The Johnny Staats Project Wires & Wood (Giant)
Wires & Wood (Giant)
Reviewed by Kim Mellen, Fri., June 16, 2000

The Johnny Staats Project
Wires & Wood (Giant)
A UPS driver by day and coon-hunter by night, Johnny Staat's virtuosity on the mandolin has swooned a millionaire into volunteering to be his roadie and a pet-store owner into dropping his business to be his manager. It seems that everyone from common strangers to country hat acts are drawn to work with this West Virginian. Five seconds into opener "Mandolin Meltdown," this pied picker will draw you in too -- and from there, it'll be all your wee brain can do to keep up with the notes as they flip and fly like the most nimble of gymnasts. As if providing a stroke of mercy for the easily winded, rest stops in the form of ballads ("Coal Tattoo," the title track, "Timbuktu") are interspersed throughout the Staats-penned compositions.

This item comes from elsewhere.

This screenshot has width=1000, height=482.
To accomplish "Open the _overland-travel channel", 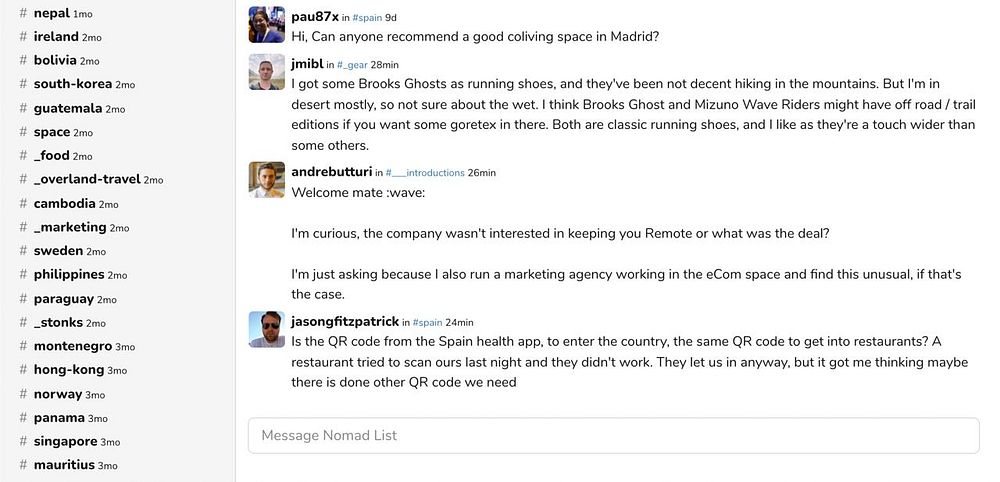I will (x=86, y=179).
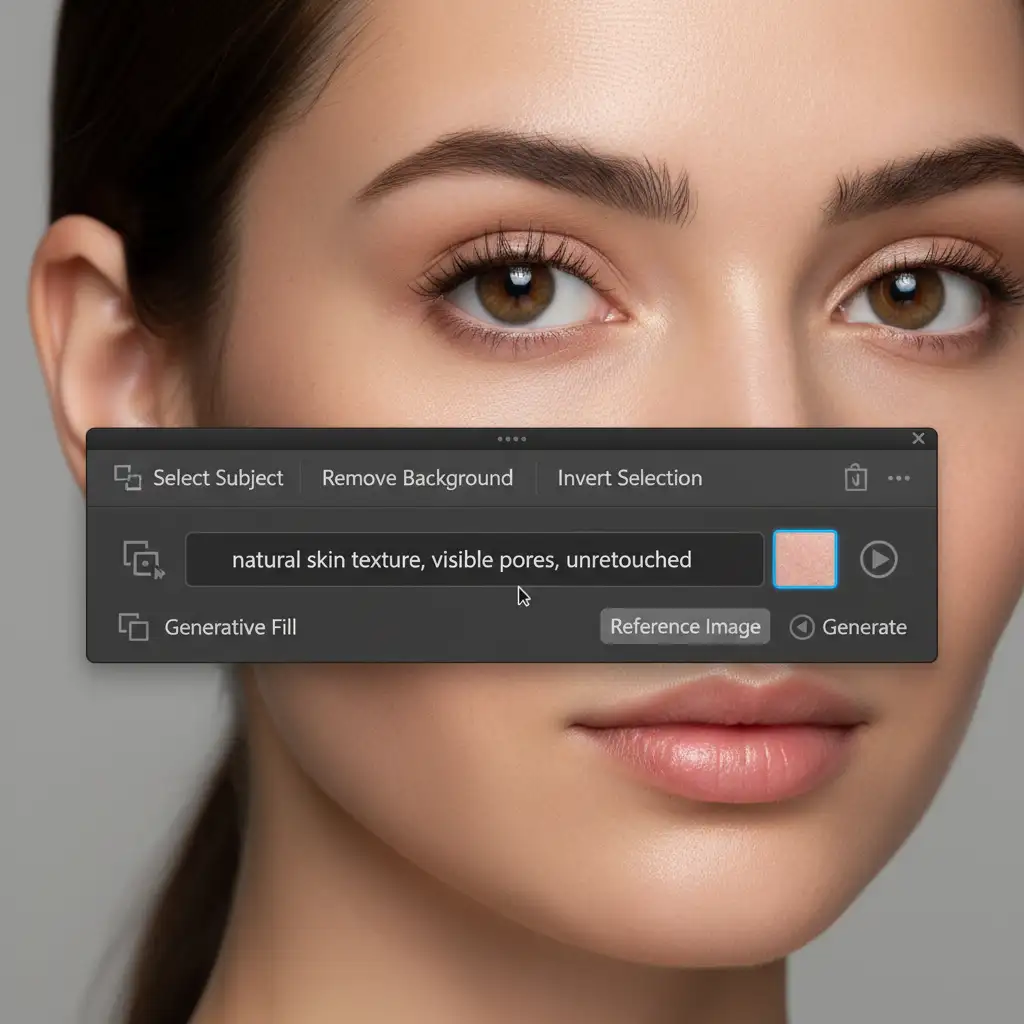Image resolution: width=1024 pixels, height=1024 pixels.
Task: Click the clipboard icon in the toolbar
Action: coord(855,478)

Staats' nasally tenor doesn't approach the soul-tearing quality of the trad bluegrass greats, but it's sturdy and affecting nonetheless -- it's got the lonesome, if not the high. The instrumentals ("Legend of the Ghost Coon," "Escape from Taiwan," "Catch Me If You Can"), at once jazz, bluegrass, classical and none of the above, don't cut up anything that David Grisman and the like have not cut up before, but with breakneck, breathless talent like this, whether or not Staats is an innovator is hardly relevant. While many musicians express themselves through their instrument of choice, it's as if the very soul of the mandolin is expressed through Johnny Staats.